EMA is a simple calculation. EMA Weights are pre-initialized with the model weights at the start of training.
Every training update, the EMA weights are updated based on the new model weights.
Enabling EMA is straightforward. We can pass the additional argument to the experiment manager at runtime.
python examples/asr/asr_ctc/speech_to_text_ctc.py \
model.train_ds.manifest_filepath=/path/to/my/train/manifest.json \
model.validation_ds.manifest_filepath=/path/to/my/validation/manifest.json \
trainer.devices=2 \
trainer.accelerator='gpu' \
trainer.max_epochs=50 \
exp_manager.ema.enable=True # pass this additional argument to enable EMA
To change the decay rate, pass the additional argument.

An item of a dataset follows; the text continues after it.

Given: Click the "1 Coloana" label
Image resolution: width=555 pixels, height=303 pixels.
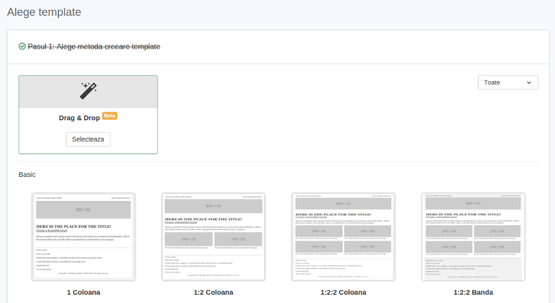Looking at the screenshot, I should coord(83,292).
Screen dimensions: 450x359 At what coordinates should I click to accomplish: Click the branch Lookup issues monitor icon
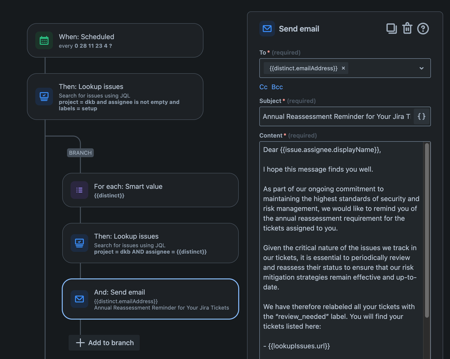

python examples/asr/asr_ctc/speech_to_text_ctc.py \
...
exp_manager.ema.enable=True \
exp_manager.ema.decay=0.999
We also offer other helpful arguments.
Argument |
Description |
---|---|
exp_manager.ema.validate_original_weights=True |
Validate the original weights instead of EMA weights. |
exp_manager.ema.every_n_steps=2 |
Apply EMA every N steps instead of every step. |
exp_manager.ema.cpu_offload=True |
Offload EMA weights to CPU. May introduce significant slow-downs. |